→ What to do: Your copy should begin with the line containing "Task: Open Task View on the taskbar", end with the line containing "Screen dimensions: 1664x924", match the listing below exactly, and contain no pictures.

→ Working data:
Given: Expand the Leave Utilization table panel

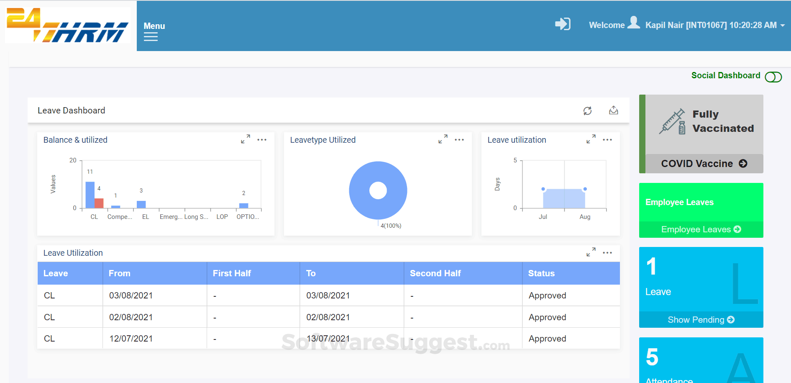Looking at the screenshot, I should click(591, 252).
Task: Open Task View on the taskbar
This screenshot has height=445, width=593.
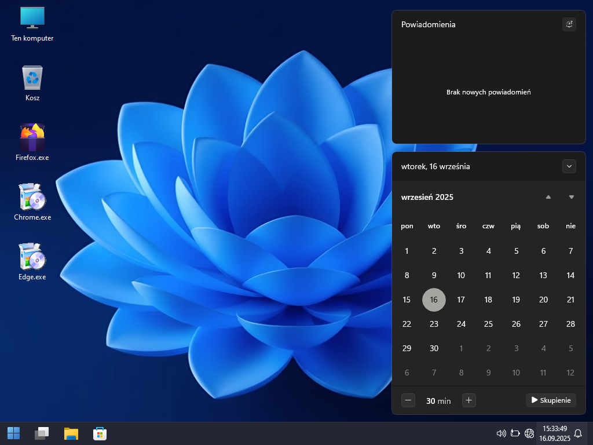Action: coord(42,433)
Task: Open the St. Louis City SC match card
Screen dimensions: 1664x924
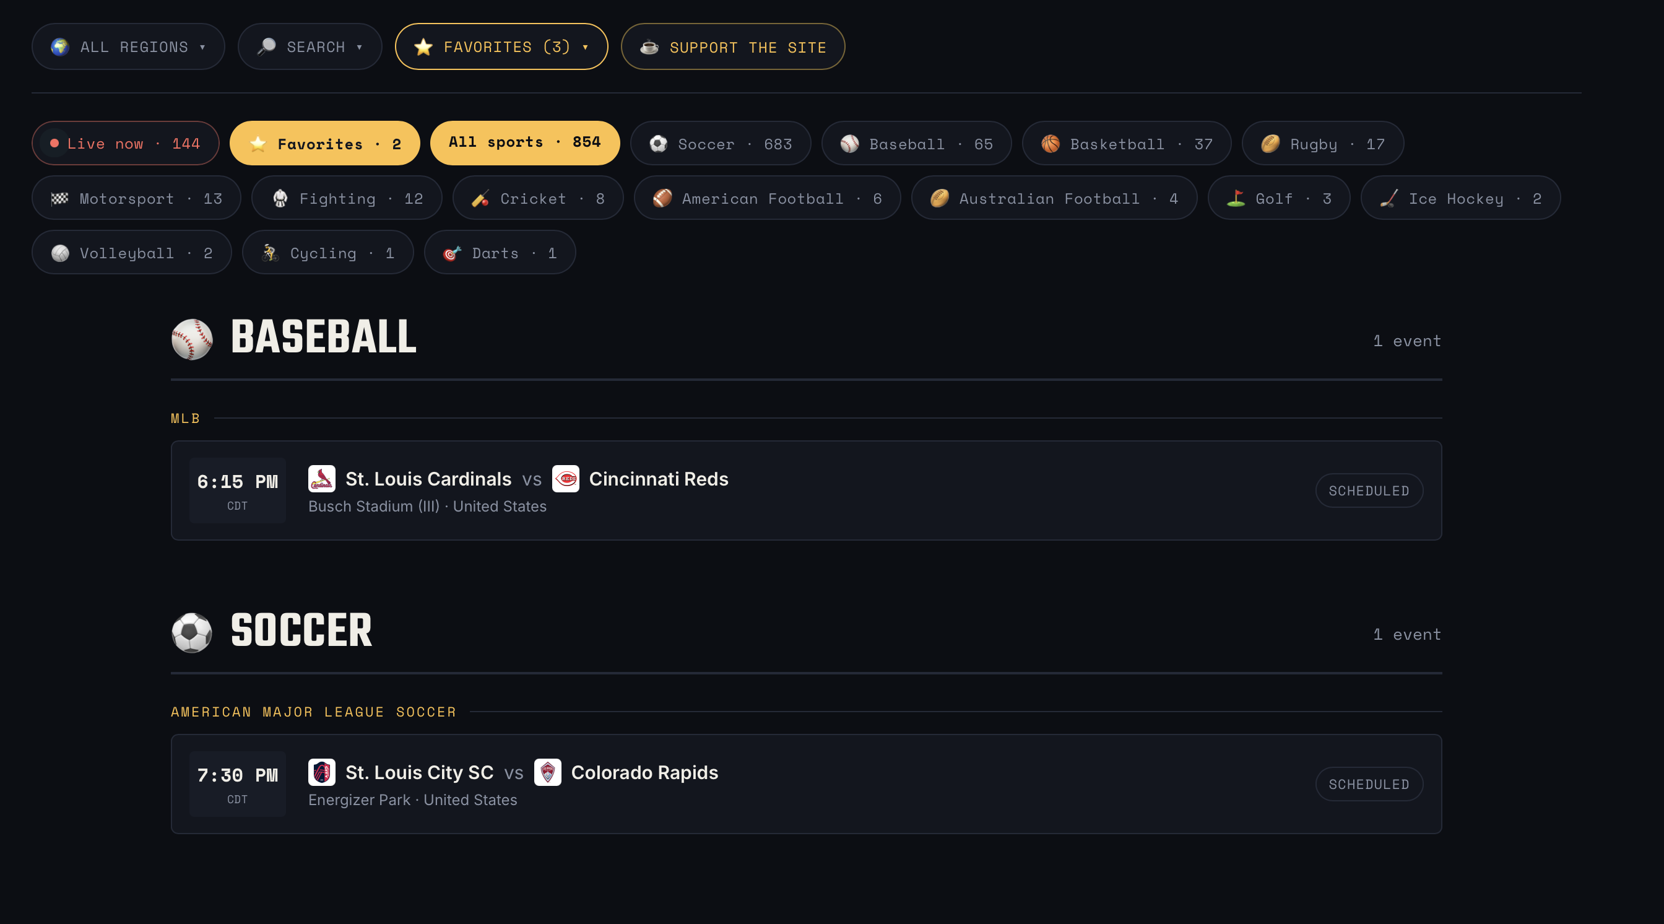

--

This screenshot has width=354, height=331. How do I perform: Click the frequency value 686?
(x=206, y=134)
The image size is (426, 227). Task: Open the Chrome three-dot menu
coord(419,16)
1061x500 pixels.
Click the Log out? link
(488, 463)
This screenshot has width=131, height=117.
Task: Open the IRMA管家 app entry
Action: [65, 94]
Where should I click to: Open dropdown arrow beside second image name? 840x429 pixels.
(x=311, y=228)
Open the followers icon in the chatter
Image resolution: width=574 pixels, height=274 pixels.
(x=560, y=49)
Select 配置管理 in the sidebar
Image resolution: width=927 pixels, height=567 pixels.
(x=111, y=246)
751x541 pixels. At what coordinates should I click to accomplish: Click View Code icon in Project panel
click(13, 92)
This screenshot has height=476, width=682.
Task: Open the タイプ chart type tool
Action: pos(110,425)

→ Written answer:
Task: Open Task View on the taskbar
This screenshot has height=445, width=593.
Action: coord(42,433)
Task: Open the St. Louis City SC match card
Screen dimensions: 1664x924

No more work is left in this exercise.